Page MenuHomePhabricator

Enable MinT for all languages supported by IndicTrans2
Closed, ResolvedPublic

Description

After the initial exploration of IndicTrans2 (T337656), we want to enable MinT (list of current language support) for all the languages supported:

  1. Assamese (as/asm_Beng) — ✅ Enabled as part of T337656
  2. Bangla (bn/ben_Beng) — ✅ Enabled as part of T337656
  3. Hindi (hi/hin_Deva) — ✅ Enabled as part of T337656
  4. Kashmiri (ks/kas_Arab) — ✅ Enabled as part of T337656
  5. Santali (sat/sat_Olck) — ✅ Enabled as part of T337656
  6. Goan (gom/gom_Deva)
  7. Gujarati (gu/guj_Gujr)
  8. Kannada (kn/kan_Knda)
  9. Maithili (mai/mai_Deva)
  10. Malayalam (ml/mal_Mlym)
  11. Manipuri (mni/mni_Beng & mni_Mtei)
  12. Marathi (mr/mar_Deva)
  13. Nepali (ne/npi_Deva)
  14. Oriya (or/ory_Orya)
  15. Panjabi (pa/pan_Guru)
  16. Sanskrit (sa/san_Deva)
  17. Sindhi (sd/snd_Arab & snd_Deva)
  18. Tamil (ta/tam_Taml)
  19. Telugu (te/tel_Telu)
  20. Urdu (ur/urd_Arab)
  21. Bodo (brx/brx_Deva) No wiki yet.
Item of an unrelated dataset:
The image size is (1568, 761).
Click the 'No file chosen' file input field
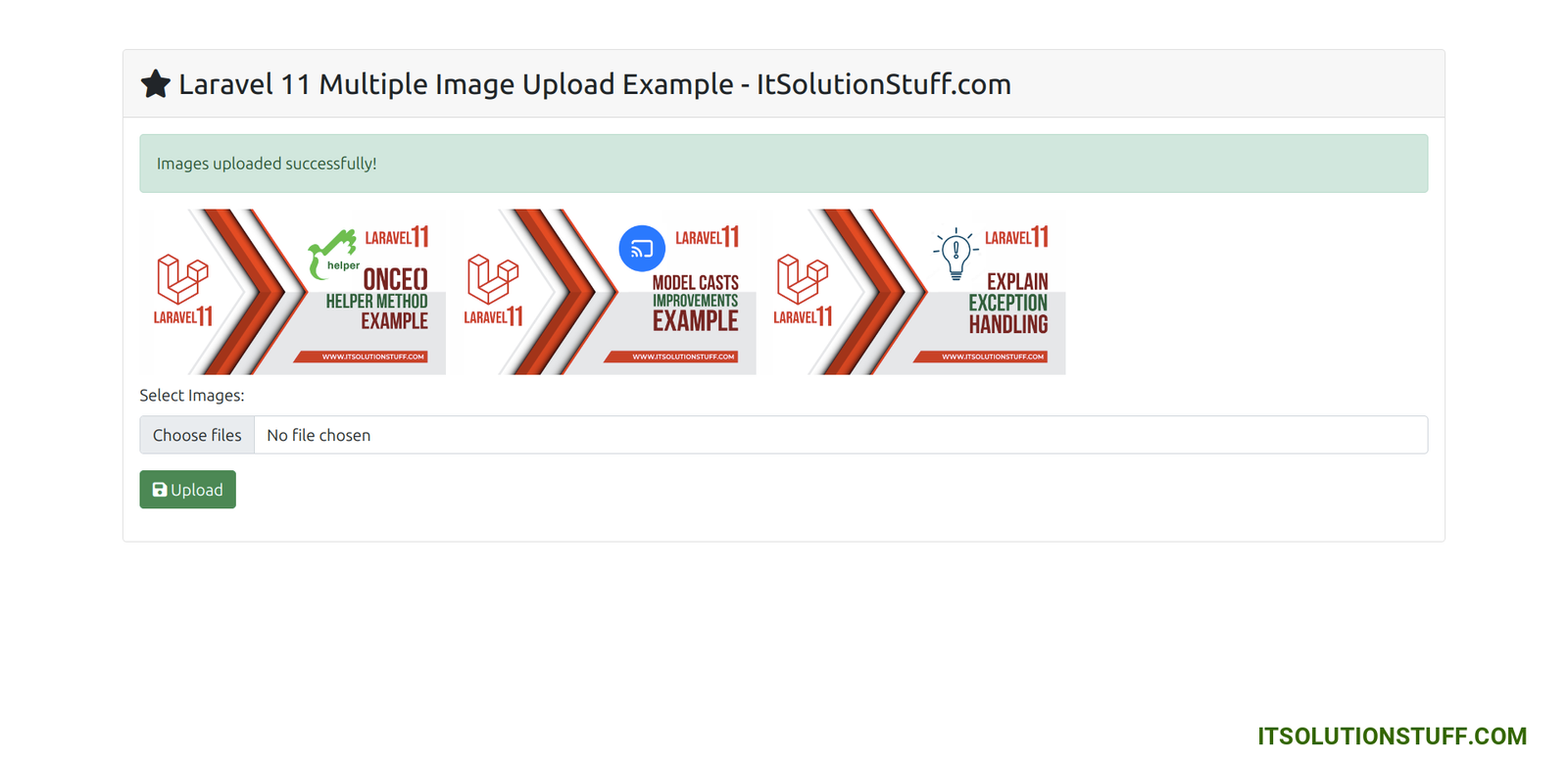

Enable to have it ready for the future (unless that could be problematic)
  22. Dogri (doi/doi_Deva) No wiki yet. Enable to have it ready for the future (unless that could be problematic)

Steps:

  • Enable MinT for selected languages
  • Communicate with affected communities (asking also about which service they prefer as the default).

Event Timeline

Pginer-WMF triaged this task as Medium priority.

Change 931870 had a related patch set uploaded (by KartikMistry; author: KartikMistry):

[mediawiki/services/cxserver@master] Enable MinT for all languages supported by IndicTrans2

https://gerrit.wikimedia.org/r/931870

Change 931870 merged by jenkins-bot:

[mediawiki/services/cxserver@master] Enable MinT for all languages supported by IndicTrans2

https://gerrit.wikimedia.org/r/931870

Change 932042 had a related patch set uploaded (by KartikMistry; author: KartikMistry):

[operations/deployment-charts@master] Update cxserver to 2023-06-21-112200-production

https://gerrit.wikimedia.org/r/932042

Change 932042 merged by jenkins-bot:

[operations/deployment-charts@master] Update cxserver to 2023-06-21-112200-production

https://gerrit.wikimedia.org/r/932042

Mentioned in SAL (#wikimedia-operations) [2023-06-22T06:39:01Z] <kart_> Updated cxserver to 2023-06-21-112200-production (T339896, T338123)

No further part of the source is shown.